Entonces fue derribada la estatua del Príncipe Feliz.
-¡Al no ser ya bello, de nada sirve! -dijo el profesor de estética de la Universidad.
Entonces fundieron la estatua en un horno y el alcalde reunió al Concejo en sesión para decidir lo que debía hacerse con el metal.
-Podríamos -propuso- hacer otra estatua. La mía, por ejemplo.

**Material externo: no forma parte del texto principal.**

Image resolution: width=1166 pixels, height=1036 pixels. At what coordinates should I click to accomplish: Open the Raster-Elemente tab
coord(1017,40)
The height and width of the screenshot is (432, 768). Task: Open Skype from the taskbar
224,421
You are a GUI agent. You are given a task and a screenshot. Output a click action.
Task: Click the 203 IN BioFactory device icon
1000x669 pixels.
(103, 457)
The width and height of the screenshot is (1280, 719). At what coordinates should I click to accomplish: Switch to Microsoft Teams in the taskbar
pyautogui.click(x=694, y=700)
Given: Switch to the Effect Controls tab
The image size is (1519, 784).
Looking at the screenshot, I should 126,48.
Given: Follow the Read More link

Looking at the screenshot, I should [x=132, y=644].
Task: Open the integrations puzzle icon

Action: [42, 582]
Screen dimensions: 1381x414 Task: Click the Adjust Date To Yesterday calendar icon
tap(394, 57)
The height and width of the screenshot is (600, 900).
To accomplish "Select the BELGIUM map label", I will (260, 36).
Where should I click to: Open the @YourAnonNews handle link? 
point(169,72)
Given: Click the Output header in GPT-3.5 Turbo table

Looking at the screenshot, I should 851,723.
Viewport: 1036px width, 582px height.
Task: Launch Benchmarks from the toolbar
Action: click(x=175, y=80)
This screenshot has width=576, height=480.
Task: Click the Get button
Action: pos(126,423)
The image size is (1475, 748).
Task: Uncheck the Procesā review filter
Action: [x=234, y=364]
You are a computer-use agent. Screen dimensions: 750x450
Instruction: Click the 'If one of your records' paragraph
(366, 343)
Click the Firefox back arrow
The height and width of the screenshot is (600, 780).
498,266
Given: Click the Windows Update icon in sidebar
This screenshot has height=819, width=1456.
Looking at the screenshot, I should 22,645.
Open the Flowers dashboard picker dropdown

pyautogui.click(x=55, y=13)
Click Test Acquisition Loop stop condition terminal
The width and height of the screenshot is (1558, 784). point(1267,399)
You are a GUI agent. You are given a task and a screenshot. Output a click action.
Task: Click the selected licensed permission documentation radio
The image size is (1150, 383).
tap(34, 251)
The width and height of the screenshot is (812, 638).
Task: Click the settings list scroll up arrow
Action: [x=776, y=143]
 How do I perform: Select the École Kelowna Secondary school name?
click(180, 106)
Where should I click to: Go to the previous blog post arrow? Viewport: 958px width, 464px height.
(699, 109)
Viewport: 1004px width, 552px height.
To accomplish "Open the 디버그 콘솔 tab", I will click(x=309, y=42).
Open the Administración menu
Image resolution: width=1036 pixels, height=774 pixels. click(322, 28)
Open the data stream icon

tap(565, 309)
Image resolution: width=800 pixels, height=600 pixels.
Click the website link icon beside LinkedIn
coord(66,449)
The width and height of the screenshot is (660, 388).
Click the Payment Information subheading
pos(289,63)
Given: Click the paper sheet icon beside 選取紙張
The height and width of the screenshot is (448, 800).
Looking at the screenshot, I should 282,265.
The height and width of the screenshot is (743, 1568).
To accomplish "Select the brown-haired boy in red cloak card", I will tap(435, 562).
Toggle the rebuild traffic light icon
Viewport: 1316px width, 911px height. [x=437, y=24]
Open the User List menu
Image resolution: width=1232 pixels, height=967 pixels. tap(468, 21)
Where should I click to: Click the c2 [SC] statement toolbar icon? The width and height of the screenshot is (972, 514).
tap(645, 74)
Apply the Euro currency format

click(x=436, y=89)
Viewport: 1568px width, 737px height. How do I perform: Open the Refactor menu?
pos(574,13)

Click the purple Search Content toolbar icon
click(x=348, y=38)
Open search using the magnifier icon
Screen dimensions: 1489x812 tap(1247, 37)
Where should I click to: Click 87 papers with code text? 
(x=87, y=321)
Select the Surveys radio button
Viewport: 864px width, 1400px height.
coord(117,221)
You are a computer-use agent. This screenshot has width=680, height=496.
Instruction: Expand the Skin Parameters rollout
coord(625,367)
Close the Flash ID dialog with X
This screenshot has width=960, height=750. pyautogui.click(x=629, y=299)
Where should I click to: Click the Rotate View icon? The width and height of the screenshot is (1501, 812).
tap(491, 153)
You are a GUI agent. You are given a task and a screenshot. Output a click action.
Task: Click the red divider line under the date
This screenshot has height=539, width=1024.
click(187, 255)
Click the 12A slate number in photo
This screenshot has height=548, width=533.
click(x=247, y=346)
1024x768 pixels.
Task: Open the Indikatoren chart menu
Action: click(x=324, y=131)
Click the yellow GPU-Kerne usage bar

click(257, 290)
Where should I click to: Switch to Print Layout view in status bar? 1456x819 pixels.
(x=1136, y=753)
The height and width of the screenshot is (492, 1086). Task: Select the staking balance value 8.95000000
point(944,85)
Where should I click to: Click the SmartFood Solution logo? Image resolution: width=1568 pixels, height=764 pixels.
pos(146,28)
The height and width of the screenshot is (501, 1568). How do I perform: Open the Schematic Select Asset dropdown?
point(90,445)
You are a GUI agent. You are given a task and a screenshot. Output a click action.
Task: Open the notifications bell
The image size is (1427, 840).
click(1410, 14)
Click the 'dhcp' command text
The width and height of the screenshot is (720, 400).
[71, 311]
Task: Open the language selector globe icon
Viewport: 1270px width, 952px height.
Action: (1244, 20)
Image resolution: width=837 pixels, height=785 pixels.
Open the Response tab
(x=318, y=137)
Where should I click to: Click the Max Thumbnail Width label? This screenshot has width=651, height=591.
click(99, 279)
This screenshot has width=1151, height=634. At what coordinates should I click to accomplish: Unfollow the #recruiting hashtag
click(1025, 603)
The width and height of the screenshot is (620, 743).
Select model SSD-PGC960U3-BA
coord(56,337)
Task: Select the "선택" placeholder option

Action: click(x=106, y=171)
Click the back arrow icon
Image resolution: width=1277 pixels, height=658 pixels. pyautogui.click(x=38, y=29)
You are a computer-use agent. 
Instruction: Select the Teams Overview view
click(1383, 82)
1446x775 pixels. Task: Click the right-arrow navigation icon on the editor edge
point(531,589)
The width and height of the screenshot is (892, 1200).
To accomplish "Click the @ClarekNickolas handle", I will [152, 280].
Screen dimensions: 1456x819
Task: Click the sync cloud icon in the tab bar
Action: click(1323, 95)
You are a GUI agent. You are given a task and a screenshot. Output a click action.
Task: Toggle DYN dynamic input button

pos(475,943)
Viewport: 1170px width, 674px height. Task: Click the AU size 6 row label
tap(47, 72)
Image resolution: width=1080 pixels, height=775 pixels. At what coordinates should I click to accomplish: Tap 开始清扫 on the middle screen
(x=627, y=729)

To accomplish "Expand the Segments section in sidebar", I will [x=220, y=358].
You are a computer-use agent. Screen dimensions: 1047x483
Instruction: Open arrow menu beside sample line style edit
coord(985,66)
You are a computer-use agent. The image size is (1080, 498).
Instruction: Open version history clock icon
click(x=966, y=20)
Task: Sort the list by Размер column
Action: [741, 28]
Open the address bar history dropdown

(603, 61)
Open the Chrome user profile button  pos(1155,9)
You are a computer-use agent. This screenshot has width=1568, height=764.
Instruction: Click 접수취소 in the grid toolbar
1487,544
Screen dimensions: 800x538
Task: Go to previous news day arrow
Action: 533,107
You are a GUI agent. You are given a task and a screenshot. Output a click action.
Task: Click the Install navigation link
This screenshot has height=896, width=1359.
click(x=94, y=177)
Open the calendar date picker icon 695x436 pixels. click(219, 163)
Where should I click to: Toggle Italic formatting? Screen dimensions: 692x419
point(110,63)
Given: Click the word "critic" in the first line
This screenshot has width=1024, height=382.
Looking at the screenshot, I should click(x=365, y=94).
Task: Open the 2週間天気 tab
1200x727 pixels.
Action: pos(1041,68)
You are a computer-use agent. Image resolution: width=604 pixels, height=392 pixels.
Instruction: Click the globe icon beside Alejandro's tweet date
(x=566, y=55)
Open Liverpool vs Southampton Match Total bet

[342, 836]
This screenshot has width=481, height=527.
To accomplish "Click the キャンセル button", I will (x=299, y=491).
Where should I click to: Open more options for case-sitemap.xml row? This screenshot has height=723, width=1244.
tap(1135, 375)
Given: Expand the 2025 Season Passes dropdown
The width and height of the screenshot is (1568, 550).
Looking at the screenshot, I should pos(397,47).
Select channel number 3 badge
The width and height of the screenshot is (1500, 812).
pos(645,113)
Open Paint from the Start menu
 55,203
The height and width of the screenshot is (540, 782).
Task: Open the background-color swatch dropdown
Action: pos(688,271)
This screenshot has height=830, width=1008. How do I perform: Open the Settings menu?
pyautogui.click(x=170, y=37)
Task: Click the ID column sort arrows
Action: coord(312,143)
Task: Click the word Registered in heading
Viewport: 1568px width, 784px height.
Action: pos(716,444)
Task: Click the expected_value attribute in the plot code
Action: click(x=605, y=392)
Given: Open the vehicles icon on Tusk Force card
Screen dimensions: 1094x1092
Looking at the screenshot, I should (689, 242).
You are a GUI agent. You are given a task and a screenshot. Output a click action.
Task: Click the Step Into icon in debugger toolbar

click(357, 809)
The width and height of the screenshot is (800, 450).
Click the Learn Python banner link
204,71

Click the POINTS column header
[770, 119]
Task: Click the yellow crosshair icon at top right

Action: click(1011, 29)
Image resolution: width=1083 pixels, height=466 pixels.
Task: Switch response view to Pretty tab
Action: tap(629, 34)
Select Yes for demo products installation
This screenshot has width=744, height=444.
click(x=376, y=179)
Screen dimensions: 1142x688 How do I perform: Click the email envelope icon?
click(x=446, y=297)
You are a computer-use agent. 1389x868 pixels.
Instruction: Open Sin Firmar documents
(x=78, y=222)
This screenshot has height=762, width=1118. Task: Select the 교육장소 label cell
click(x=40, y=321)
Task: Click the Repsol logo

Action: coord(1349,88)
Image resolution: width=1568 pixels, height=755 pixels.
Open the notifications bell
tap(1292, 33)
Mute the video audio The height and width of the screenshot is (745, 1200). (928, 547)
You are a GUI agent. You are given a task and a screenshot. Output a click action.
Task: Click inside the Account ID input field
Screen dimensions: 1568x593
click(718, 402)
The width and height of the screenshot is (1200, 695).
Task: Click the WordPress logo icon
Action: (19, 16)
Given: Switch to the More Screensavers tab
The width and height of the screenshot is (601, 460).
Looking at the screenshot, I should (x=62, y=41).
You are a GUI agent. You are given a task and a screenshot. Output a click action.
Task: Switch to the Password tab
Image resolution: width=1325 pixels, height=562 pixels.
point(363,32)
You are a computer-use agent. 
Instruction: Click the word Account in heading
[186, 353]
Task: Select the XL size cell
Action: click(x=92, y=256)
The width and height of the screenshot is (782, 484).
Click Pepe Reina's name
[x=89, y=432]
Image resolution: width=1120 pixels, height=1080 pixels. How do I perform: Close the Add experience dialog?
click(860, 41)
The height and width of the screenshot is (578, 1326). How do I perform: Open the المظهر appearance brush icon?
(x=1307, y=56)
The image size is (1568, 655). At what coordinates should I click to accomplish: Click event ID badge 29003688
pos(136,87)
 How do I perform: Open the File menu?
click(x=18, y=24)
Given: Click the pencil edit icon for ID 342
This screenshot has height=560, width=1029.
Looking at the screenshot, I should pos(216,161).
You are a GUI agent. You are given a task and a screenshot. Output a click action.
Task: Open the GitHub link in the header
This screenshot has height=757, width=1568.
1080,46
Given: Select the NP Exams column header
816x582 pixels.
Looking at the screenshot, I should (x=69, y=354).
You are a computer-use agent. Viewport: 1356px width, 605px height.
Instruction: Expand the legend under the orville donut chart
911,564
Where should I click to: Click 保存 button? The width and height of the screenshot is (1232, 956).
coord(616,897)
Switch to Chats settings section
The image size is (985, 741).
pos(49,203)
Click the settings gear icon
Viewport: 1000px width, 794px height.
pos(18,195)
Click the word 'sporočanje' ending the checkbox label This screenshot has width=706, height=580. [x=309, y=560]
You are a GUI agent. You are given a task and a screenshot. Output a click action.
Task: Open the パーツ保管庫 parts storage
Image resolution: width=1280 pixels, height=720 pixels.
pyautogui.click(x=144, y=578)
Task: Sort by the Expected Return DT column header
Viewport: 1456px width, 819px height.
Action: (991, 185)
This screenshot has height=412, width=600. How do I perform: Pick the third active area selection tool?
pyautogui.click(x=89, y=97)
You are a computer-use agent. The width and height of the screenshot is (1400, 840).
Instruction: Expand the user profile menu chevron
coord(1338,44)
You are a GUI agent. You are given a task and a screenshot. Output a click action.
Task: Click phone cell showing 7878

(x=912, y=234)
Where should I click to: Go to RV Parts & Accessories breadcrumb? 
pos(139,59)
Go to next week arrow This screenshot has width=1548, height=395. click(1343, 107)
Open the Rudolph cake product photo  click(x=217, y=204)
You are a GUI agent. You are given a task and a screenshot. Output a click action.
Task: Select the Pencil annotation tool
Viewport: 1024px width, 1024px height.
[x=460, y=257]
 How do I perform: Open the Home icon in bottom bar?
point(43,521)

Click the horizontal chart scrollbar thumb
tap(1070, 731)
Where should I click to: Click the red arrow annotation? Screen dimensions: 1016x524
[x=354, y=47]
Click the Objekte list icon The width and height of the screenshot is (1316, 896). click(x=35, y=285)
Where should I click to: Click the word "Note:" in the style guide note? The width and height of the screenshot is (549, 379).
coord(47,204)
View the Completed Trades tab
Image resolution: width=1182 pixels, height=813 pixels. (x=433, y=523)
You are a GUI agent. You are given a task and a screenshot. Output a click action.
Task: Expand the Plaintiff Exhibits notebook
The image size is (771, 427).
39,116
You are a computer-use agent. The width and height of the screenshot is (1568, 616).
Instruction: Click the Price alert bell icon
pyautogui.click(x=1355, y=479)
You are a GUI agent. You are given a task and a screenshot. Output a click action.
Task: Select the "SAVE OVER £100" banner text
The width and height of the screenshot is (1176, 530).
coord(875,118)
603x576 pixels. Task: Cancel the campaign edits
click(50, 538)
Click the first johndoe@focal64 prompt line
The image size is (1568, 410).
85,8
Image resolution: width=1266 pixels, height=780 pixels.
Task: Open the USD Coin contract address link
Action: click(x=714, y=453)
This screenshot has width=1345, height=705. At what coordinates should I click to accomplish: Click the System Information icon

-O la mía -dijo cada uno de los concejales.
Y acabaron disputando.
-¡Qué cosa más rara! -dijo el oficial primero de la fundición-. Este corazón de plomo no quiere fundirse en el horno; habrá que tirarlo como desecho.
Los fundidores lo arrojaron al montón de basura en que yacía la golondrina muerta.
-Tráeme las dos cosas más preciosas de la ciudad -dijo Dios a uno de sus ángeles.
Y el ángel se llevó el corazón de plomo y el pájaro muerto.
-Has elegido bien -dijo Dios-. En mi jardín del Paraíso este pajarillo cantará eternamente y en mi ciudad de oro el Príncipe Feliz repetirá mis alabanzas.